### YOUR OBJECTIVE
What the response needs is every record, repeated verbatim, and no images.

### DATASET
# # # # #

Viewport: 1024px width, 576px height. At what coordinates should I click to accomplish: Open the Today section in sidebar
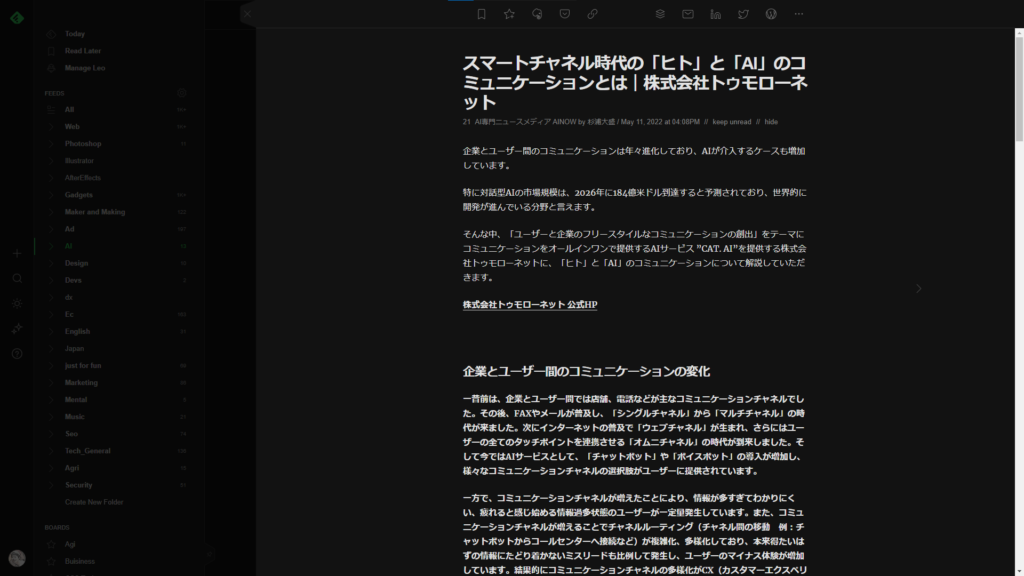point(74,34)
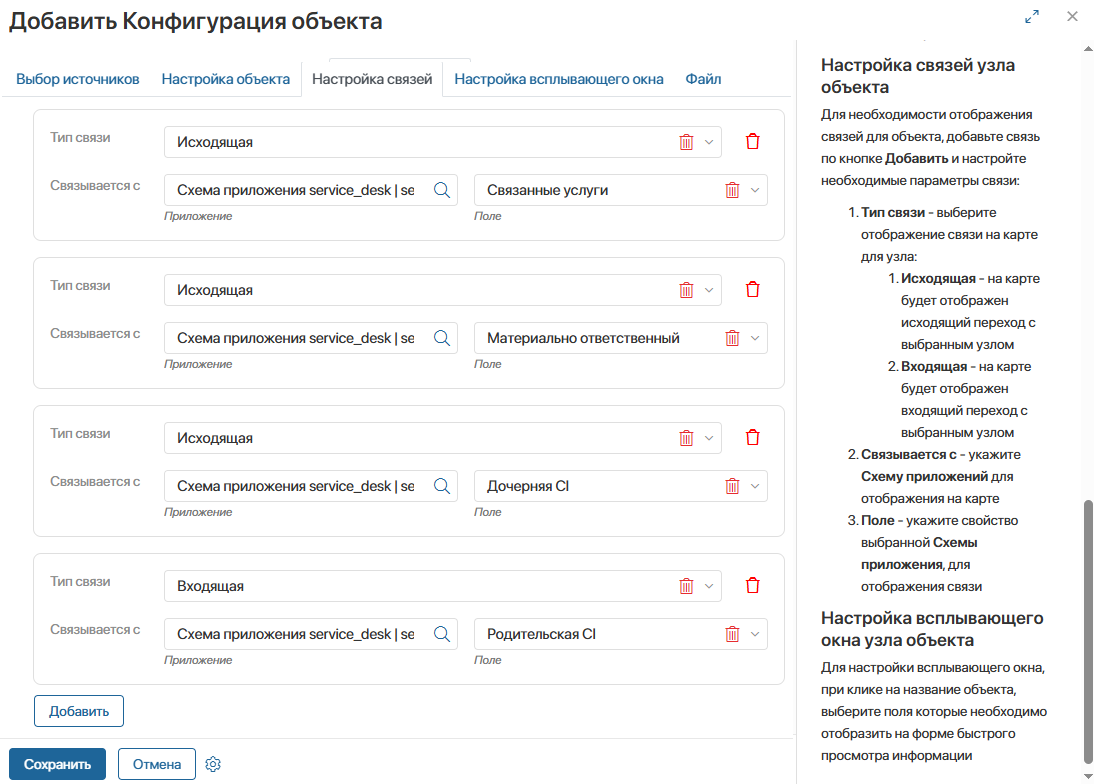Clear the Родительская CI field selection
The height and width of the screenshot is (784, 1098).
[732, 634]
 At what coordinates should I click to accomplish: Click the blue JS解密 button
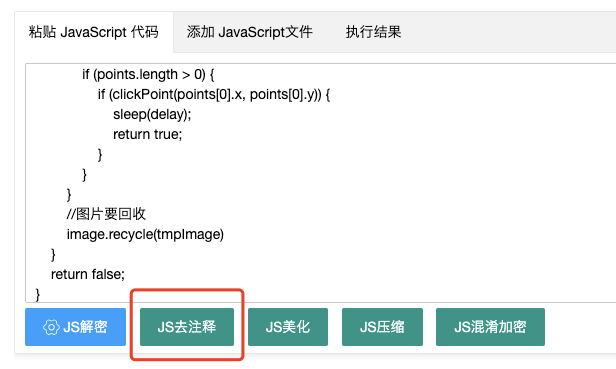[75, 327]
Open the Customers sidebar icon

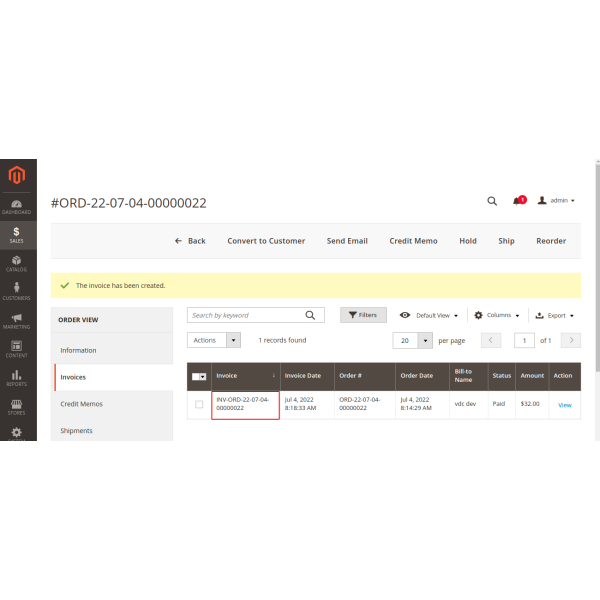16,291
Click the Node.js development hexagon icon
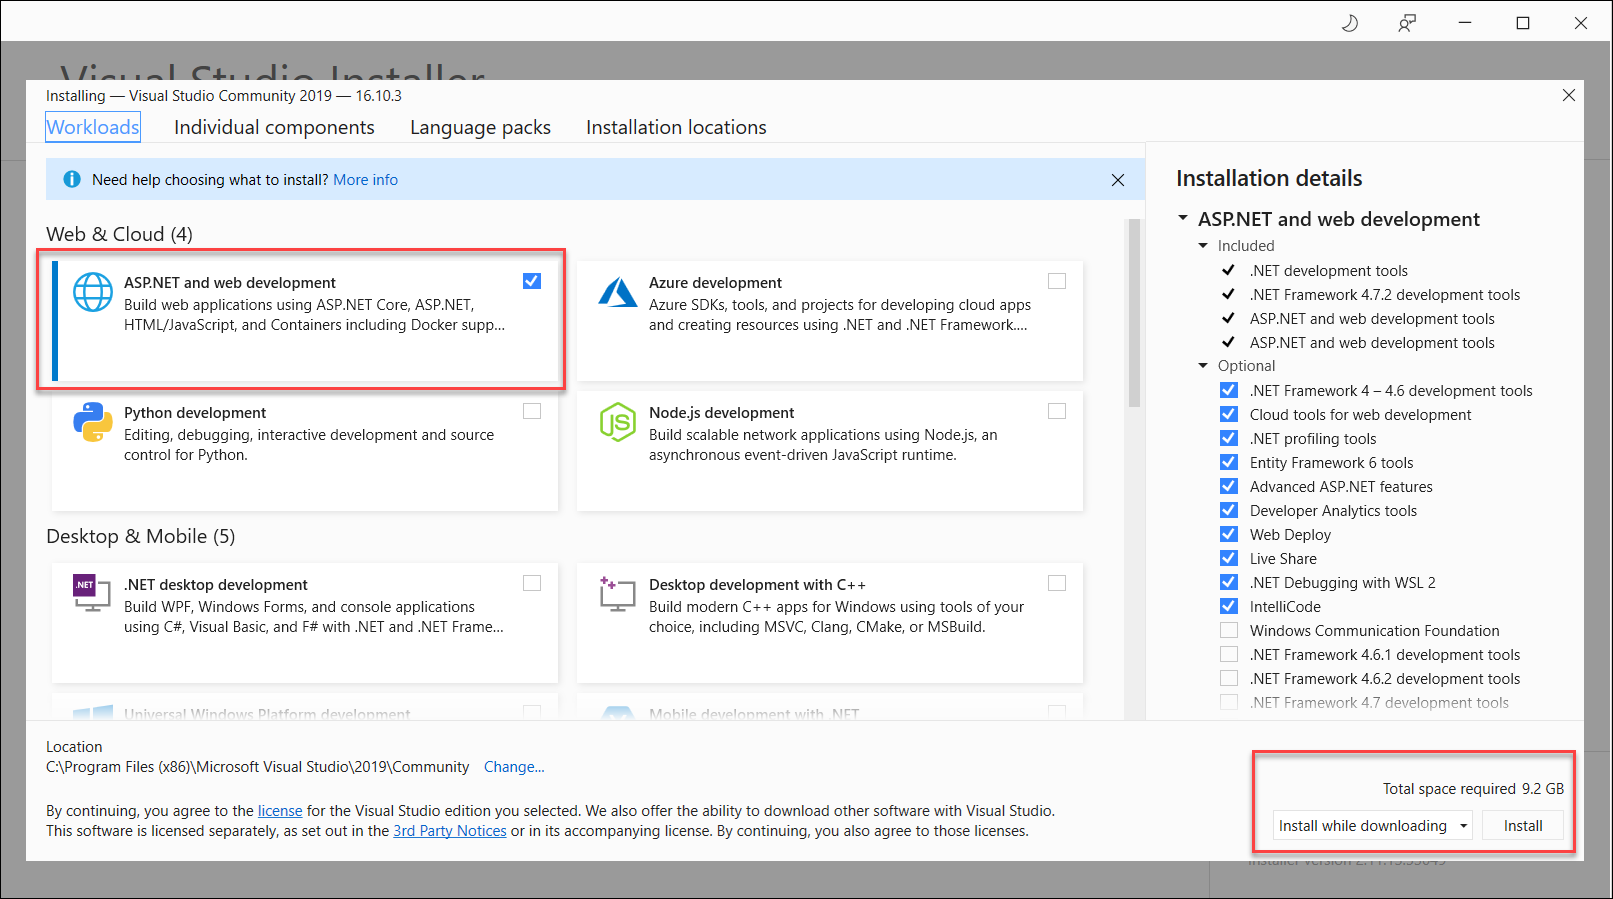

# # # # #

### ANSWER TO THIS PROBLEM
Viewport: 1024px width, 576px height. At what coordinates should I click to accomplish: Open the Today section in sidebar
point(74,34)
Clear the Родительская CI field selection
The height and width of the screenshot is (784, 1098).
[732, 634]
 At what coordinates should I click to accomplish: Click the blue JS解密 button
[75, 327]
Open the Customers sidebar icon

16,291
Click the Node.js development hexagon icon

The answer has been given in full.